You are wrong. While it is true that Nike and reality TV and all that sort of thing are not punk rock, skateboarding remains punk rock. The reason for this is that skateboarding, like graffiti and punk rock, despite however much its iconography is borrowed by advertisers can never be fully co-opted as it has as part of its centre, its essential spark, something that is almost wholly abhorrent to the clean forces of capitalism, in punk rock’s case it’s an unshakable coarseness, and in skateboarding and graffiti’s case it’s a supreme disregard for notions of private property. However much Nike promote skateboarding, you can be pretty sure that if you try and hit a rail outside their corporate HQ you’d be chased off by security guards in no little time.

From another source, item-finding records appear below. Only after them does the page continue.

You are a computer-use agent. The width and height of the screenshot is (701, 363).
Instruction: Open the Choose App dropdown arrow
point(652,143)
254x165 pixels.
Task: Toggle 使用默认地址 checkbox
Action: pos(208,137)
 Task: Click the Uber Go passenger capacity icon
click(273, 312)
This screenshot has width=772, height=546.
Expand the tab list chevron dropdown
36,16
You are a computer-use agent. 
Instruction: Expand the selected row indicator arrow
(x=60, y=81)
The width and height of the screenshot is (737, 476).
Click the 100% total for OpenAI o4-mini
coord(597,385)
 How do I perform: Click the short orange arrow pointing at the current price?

And what’s more, even if someone’s initial impetus for getting into skateboarding is informed mainly by reality shows and those ridiculous huge arena tours that look like fucking KISS concerts for all their pyrotechnics and bombast, when the kid who’s in thrall to that picks up a skateboard they’re not gonna be doing that because that’s impossible, they’re gonna be doing slappies on the curb outside their house just like every other skaterat. Similarly, a band composed of kids who want to sound slick and huge as all their favourite Warped Tour bands sound like that, aren’t just gonna magically sound like professional musicians in a big studio when they start, they’re gonna sound more like The Mummies, enthusiastic and shitty, and they’re gonna end up playing the same backroom bars and house parties everyone else does and chances are that these groups of kids with find out that the noisy sloppy basement shows and days spent hanging out in parking lots goading friends into landing 3-flips down mini-gaps are way cooler than some homogenised corporate facsimile of that whole thing.